* _Problem to work on_:
Extend the courtroom exchange about knowingly violating a regulation on sulfuric acid, starting right after its final sentence.

* _Text passage_:
BEGIN

Well, take that first part.

Isn’t anybody in the sulfuric acid business, bound to know its chemical properties?

Harold E. Spencer:

Yes, but that has — that doesn’t have anything to do with the violation of this particular regulation.

Warren E. Burger:

Let’s take this one step at a time.

What’s the answer to that question?

Harold E. Spencer:

I don’t think necessarily that he is bound to know —

Warren E. Burger:

Doesn’t he provide in his own handling of it, a lot of very special kinds of containers?

Harold E. Spencer:

I think if you got to a question of proof that that would certainly be an issue as to whether or not he negligently failed to be aware of the regulations.

Warren E. Burger:

That’s what the Government is complaining about here.

That they never had the chance to get into the proof, even though the charge follows, tracks the statute.

Harold E. Spencer:

Well, no the charge does not track the statute, Mr. Chief Justice.

That is not correct.

Warren E. Burger:

I thought Justice White’s observation made that pretty clear?

Harold E. Spencer:

I don’t believe so Your Honor.

And certainly the decision in the St. Johnsbury case makes it clear.

The necessary implication of the Boyce case makes it clear, Mr. Justice Brennan’s concurring opinion in the Freed case, I believe it was, makes it clear that there’s a distinction between the terms.

Warren E. Burger:

What about what Justice Holmes and Judge Magruder and Justice Jackson had to say on the same subject?

Harold E. Spencer:

They didn’t address themselves to that subject.

Warren E. Burger:

I thought they did?

Harold E. Spencer:

No.

No, Your Honor they did not.

They — the question — the Government’s argument necessarily comes down to this proposition that there is no difference between the statute which says, “Whosoever knowingly does an act in violation of a regulation is guilty of an offense.”

And the statute which says, “Whosoever knowingly violates a regulation is guilty of an offense.”

The Government says, “This is typical language, that it’s standard language.

It isn’t typical standard at all.”

The language in 834 is different from what Congress used in 832 and 833 of the same statute.

That is the language that the Government wants and that Congress knew what it was doing when it made that distinction.

It wrote that scienter requirements are different in Section 834 from the requirements in 832 and 833.

And it certainly knew exactly what it was doing when it did that.

END

* _Extracted entries_:
BEGIN

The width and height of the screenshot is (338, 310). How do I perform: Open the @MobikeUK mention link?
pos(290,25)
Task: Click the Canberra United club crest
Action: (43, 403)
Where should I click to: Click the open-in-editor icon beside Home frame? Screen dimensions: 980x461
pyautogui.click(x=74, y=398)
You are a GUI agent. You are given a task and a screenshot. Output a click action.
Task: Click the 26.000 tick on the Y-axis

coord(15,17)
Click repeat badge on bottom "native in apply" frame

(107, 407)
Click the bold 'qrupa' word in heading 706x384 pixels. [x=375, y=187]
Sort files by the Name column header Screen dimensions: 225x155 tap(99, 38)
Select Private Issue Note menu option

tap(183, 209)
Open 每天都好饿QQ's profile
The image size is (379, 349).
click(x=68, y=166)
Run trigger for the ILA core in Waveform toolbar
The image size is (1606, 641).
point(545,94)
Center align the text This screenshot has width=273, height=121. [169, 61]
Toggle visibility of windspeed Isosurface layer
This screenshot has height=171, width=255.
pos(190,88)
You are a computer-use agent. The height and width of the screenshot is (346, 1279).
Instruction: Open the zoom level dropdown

END

* _Task result_:
The question that the Government wants to do is that they want to take the word knowingly out of a place in the statute where Congress put it and put it somewhere else which completely changes the meaning of the statute.

The Government — it isn’t the question of proving it — I think the Government is well aware of the fact that if the statute means what it says and they have to charge it “knowing violation”, they probable can’t prove it in this case.

Now, with respect to the — I also have the three points that Mr. Dienelt had with respect to the argument.

The meaning of the words, the judicial interpretations and the legislative intent, as I have pointed out that this is not a typical statute.

It is not standard terminology, Congress itself drew the distinction between the meaning of the word, “knowingly” as they used it Section 834 and as they used it in Sections 832 and 833.

In the Boyce Motor Line case, this Court said that that statute —

Warren E. Burger:

I think we’ll suspend for lunch–

Harold E. Spencer:

Thank you.

Warren E. Burger:

Mr. Spencer, you may continue.

Harold E. Spencer:

Mr. Chief Justice, may it please the Court.

I had just finished discussing the wording of the statute.

Before getting to the legislative history, I would like to spend just a few minutes with respect to the Boyce case and the St. Johnsbury case.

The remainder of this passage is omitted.